Décalages. Le printemps 
des dictateurs

Par Souleïman Bencheikh

En Egypte, en Syrie ou en Algérie, les présidentielles de 2014 marquent la victoire de l’ordre ancien

« Il ne peut y avoir de révolution que là où il y a conscience », disait Jean Jaurès. Dans la bouche de ce socialiste convaincu, assassiné à la veille de la Première guerre mondiale, la notion de révolution est évidemment positive. Elle est le signe de l’émancipation des peuples du joug de la monarchie et du régime des privilèges. Selon cette vision marxiste d’un des pères fondateurs du socialisme français, la conscience est d’abord celle d’une classe qui refuse l’oppression, puis celle d’une communauté de destin qui s’incarne dans la nation et la citoyenneté, et enfin celle d’un idéal universaliste. En Europe, la chute des régimes féodaux a ainsi été le prélude à la constitution d’Etats-nations réunis autour du principe de l’élection et à un impérialisme d’un nouveau genre, drapé dans les habits d’une hypothétique « mission civilisatrice ». Mais restons-en aux mots de Jaurès. Ils impliquent forcément une lecture a posteriori du phénomène révolutionnaire, à même de mettre en évidence les acquis du changement de régime. De même, ils sous-entendent que la révolution politique ne peut intervenir qu’après une révolution culturelle. Ils font ainsi de 1789 et des révolutions suivantes l’héritage direct des Lumières. Mais l’idée sous-jacente est aussi qu’il y a des peuples dont le degré de conscience n’est pas suffisant pour qu’advienne la révolution.

A observer les lendemains de ce qu’on a appelé le « Printemps arabe », nous pourrions paraphraser Jaurès et conclure que, si les révolutions arabes ont avorté, c’est parce qu’elles ont concerné des peuples qui, à ce niveau de leur histoire, n’ont pas atteint le degré de maturité nécessaire pour que la chute du despote se transforme en un projet de société. Ils ont su s’affranchir de l’oppression mais ont échoué à se construire une communauté de destin. Privés d’une avant-garde exemplaire et éclairée qui leur aurait désigné la voie, ces peuples n’ont parfois détrôné leur tyran que pour se remettre entre les mains d’une autre tyrannie, tellement semblable à la précédente.

2014 marque ainsi la vraie fin du Printemps arabe.
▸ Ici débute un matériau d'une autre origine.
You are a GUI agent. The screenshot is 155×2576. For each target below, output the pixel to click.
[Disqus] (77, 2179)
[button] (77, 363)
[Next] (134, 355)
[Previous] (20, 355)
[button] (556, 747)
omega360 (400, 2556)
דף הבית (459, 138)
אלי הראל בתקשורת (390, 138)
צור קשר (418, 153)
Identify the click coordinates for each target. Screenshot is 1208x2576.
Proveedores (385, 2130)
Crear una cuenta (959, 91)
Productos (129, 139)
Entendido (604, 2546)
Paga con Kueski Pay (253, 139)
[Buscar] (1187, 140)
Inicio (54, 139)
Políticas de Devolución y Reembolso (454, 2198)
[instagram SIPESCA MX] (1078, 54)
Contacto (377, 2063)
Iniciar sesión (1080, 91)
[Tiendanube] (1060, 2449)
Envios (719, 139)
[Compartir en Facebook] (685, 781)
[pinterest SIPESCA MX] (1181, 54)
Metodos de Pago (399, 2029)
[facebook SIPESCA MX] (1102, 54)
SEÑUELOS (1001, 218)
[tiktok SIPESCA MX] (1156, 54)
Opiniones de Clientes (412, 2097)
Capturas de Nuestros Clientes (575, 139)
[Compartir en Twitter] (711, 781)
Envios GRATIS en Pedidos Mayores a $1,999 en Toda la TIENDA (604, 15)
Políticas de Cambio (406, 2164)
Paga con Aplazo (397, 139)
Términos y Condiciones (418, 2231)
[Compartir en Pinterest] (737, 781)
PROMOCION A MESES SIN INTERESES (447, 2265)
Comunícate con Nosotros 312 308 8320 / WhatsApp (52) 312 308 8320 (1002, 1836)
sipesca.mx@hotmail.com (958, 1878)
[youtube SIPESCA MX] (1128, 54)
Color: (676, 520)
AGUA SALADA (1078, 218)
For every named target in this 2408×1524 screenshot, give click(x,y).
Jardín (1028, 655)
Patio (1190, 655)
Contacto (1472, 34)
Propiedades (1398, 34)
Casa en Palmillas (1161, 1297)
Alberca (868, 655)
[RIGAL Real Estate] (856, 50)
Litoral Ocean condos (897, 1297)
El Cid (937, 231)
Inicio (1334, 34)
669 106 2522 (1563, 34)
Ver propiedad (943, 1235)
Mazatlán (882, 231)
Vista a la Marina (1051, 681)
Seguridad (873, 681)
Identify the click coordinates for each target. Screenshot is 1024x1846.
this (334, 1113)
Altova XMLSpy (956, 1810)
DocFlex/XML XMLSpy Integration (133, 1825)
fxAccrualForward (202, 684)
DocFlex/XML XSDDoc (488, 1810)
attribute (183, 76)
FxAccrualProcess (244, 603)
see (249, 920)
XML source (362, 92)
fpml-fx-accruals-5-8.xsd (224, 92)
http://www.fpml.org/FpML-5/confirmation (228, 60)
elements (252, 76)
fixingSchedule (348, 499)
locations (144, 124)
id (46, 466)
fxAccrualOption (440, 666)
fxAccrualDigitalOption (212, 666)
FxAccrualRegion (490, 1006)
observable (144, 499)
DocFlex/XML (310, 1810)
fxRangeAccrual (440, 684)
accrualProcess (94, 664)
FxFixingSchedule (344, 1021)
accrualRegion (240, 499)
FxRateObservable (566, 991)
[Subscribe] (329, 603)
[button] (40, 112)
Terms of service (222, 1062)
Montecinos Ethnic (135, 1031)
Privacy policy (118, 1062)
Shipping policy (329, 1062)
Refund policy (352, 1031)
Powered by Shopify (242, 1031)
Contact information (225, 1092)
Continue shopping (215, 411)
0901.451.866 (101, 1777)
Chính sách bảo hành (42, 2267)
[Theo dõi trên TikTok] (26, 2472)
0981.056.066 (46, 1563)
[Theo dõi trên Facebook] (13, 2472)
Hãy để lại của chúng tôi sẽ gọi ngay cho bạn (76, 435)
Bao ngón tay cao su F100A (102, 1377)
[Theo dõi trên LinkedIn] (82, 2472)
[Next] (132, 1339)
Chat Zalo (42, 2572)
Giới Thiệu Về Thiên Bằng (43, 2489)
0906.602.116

Il y a trois ans chutaient les dictateurs. 2014 est l’année de leur élection. Le souffle révolutionnaire de 2011, porteur de l’immense espoir que la « rue arabe » soit enfin devenue « peuple », nous avait laissé croire que nous vivrions une glorieuse épopée. Mais l’épique a viré à la tragédie et le tragique est devenu farce. En Egypte, en Syrie ou en Algérie, les élections présidentielles de 2014 marquent la victoire de l’ordre ancien. Cette victoire ne se fait pas sur le mode de la réconciliation, mais de la provocation outrancière, dans le déni des aspirations populaires exprimées ces trois dernières années. Les fils de la manipulation sont tellement grossiers qu’ils ne peuvent que prêter à sourire. Jugez-en vous-mêmes : Al Sissi, un maréchal putschiste candidat pour l’heure unique à la présidence égyptienne ; Assad, un dictateur qui organise des élections pour se faire réélire en pleine guerre civile syrienne ; Bouteflika, un vieil homme qui remporte l’élection algérienne sans avoir fait campagne et alors qu’il tient  à peine debout.

Que nous reste-t-il donc de ce côté-ci de la Méditerranée ? Faut-il croire que nos peuples sont condamnés à vivre éternellement les mêmes servitudes ? Faut-il nous en remettre à la douce illusion que nos affaires sont gérées pour le mieux par les meilleurs dirigeants qui soient ? Pour le moment, sans doute n’avons nous pas d’autre choix. Mais ayons bien conscience que, tant que dure l’oppression, même enterré quelque part au fond de nos cœurs, l’espoir du grand soir ne meurt jamais et, avec lui, survit le rêve de lendemains qui chantent.